LibLink: Julian Huppert: Politicians can’t afford to look tough any more. We need to embrace drugs reform

Writing in the Independent, Julian Huppert makes the case for drugs reform in the wake of the Parliamentary debate brought by he and Caroline Lucas. They were debating the Home Office report instigated by Liberal Democrat ministers which provided evidence that the prohibitionist approach simply doesn’t work. Unsurprisingly, the Tories did everything they could to suppress it. Julian writes about the debate and the Liberal Democrat perspective:

My party, the Liberal Democrats, having been pushing for reform for a long time – as have a small handful of others, such as the veteran Labour MP Paul Flynn. We want to see an approach that recognises that drugs are harmful, whether they are legal or illegal, and seeks to reduce that harm. The evidence shows that the best way to achieve that is through reform, and so we should move to something like the Portuguese model. However, to date we have faced strenuous opposition from the Labour and Tory frontbenches, who insist on trying to look tough.

Element and text position data:
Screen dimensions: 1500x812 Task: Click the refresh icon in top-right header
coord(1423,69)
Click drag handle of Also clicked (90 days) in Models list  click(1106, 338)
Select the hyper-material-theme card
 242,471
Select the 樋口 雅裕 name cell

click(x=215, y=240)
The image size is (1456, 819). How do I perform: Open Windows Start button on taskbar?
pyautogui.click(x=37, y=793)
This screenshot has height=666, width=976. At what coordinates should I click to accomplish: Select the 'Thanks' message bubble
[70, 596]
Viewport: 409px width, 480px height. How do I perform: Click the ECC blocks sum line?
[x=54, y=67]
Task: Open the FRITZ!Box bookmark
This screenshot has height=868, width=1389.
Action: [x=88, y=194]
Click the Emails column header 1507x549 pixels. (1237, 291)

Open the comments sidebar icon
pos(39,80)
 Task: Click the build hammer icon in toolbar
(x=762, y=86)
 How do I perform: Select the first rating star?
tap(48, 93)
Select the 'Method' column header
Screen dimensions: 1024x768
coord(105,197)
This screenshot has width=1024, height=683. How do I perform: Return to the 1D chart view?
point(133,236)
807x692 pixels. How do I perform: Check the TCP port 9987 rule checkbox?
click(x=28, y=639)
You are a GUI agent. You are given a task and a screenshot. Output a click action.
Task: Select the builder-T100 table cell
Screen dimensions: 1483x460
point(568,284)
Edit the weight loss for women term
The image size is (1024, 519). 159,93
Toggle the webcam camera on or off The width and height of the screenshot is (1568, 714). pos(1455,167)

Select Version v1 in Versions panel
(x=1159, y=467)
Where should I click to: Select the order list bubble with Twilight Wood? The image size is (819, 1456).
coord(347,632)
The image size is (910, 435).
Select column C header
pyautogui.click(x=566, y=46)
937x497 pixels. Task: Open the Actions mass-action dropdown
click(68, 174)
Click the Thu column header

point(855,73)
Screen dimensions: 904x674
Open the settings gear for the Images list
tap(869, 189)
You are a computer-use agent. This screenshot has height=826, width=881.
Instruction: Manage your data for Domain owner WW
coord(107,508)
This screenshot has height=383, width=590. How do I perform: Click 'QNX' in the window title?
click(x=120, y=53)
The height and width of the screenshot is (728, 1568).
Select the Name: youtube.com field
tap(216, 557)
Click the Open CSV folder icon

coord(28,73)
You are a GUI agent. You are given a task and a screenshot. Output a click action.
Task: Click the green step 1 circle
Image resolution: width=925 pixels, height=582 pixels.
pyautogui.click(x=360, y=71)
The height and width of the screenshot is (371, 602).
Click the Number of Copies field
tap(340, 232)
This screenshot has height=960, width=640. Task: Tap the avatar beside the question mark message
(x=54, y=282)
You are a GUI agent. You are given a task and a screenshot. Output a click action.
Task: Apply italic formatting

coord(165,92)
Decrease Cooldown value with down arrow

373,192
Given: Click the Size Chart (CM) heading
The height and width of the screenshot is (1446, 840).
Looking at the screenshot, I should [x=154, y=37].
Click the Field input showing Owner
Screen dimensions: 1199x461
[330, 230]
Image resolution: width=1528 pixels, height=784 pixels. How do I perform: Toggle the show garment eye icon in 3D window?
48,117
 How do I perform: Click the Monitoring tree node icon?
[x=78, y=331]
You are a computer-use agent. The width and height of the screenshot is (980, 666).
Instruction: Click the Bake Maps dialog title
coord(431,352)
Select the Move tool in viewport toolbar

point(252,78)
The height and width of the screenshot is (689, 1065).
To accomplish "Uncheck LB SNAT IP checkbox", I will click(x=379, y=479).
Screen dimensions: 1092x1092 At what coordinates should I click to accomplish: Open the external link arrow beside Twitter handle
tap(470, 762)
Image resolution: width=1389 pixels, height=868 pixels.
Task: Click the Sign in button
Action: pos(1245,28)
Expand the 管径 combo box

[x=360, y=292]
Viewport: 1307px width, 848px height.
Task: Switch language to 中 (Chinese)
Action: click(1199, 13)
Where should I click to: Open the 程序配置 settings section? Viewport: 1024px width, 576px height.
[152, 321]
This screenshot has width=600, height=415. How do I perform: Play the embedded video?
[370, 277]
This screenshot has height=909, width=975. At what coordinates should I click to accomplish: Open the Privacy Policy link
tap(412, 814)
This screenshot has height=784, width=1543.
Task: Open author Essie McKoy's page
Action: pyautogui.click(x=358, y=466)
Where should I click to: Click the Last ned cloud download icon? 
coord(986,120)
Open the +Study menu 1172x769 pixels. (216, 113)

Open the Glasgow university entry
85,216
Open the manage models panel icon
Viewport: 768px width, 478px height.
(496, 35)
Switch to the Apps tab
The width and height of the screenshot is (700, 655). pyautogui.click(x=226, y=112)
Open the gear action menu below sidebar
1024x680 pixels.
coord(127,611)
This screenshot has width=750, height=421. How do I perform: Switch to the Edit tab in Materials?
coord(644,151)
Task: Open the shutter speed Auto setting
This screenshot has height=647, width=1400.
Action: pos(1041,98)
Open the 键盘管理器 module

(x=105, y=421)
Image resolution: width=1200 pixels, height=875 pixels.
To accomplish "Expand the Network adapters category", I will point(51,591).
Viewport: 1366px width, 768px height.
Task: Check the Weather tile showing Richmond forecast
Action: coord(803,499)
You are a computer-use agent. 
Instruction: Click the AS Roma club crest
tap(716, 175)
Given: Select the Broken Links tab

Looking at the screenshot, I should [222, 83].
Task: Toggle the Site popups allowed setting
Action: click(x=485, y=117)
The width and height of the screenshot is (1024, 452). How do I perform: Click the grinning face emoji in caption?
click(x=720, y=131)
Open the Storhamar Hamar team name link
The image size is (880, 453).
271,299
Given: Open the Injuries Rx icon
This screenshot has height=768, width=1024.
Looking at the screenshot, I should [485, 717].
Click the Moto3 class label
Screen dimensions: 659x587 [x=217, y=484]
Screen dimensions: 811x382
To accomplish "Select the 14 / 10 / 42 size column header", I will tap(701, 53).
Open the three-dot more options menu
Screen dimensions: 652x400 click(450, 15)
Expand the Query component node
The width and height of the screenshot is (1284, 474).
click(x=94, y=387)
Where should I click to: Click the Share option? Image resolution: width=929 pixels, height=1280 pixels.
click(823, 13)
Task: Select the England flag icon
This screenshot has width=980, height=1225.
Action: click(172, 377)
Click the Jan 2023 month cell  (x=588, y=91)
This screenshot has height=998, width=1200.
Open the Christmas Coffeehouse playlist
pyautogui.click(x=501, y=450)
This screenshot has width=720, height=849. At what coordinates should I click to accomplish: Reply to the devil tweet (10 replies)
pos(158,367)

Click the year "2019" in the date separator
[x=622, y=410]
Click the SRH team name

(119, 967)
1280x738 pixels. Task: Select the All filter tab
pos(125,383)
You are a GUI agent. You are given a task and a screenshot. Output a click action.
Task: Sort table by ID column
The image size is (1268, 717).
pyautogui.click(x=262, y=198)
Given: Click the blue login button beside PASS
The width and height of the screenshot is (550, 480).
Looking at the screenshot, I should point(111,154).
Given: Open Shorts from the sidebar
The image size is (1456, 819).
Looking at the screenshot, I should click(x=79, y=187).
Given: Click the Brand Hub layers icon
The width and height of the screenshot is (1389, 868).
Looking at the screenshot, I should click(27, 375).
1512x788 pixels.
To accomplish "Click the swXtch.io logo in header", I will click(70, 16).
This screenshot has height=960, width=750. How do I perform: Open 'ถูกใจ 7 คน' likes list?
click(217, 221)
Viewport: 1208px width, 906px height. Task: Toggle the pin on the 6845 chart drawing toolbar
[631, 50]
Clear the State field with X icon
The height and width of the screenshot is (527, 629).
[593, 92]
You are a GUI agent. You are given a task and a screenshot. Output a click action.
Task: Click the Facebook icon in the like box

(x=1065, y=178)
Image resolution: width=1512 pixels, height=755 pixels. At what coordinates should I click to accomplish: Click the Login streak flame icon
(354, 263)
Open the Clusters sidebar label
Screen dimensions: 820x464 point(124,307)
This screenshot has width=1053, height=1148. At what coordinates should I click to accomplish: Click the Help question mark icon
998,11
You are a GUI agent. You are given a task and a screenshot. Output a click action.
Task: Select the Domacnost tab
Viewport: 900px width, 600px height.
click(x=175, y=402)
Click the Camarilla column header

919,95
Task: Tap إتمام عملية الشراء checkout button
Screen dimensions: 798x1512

▶ **Task A**
Reproduce the passage of the drugs reform article from "My party, the" to "to look tough.".
▶ **Task B**
Condense the paragraph of the drugs reform article that begins "My party, the Liberal Democrats" into a bulleted list, keeping its main facts.
▶ **Task C**
According to the drugs reform article, which report were Julian Huppert and Caroline Lucas debating in Parliament?

▶ **Finished answer A**
My party, the Liberal Democrats, having been pushing for reform for a long time – as have a small handful of others, such as the veteran Labour MP Paul Flynn. We want to see an approach that recognises that drugs are harmful, whether they are legal or illegal, and seeks to reduce that harm. The evidence shows that the best way to achieve that is through reform, and so we should move to something like the Portuguese model. However, to date we have faced strenuous opposition from the Labour and Tory frontbenches, who insist on trying to look tough.

▶ **Finished answer B**
- The Liberal Democrats have pushed for drugs reform for a long time, as have a small handful of others, such as veteran Labour MP Paul Flynn.
- They want an approach that recognizes that drugs are harmful, whether legal or illegal, and that seeks to reduce that harm.
- The evidence shows that reform is the best way to achieve this, so a move to something like the Portuguese model is proposed.
- The Labour and Tory frontbenches have so far strenuously opposed this, insisting on trying to look tough.

▶ **Finished answer C**
The Home Office report instigated by Liberal Democrat ministers.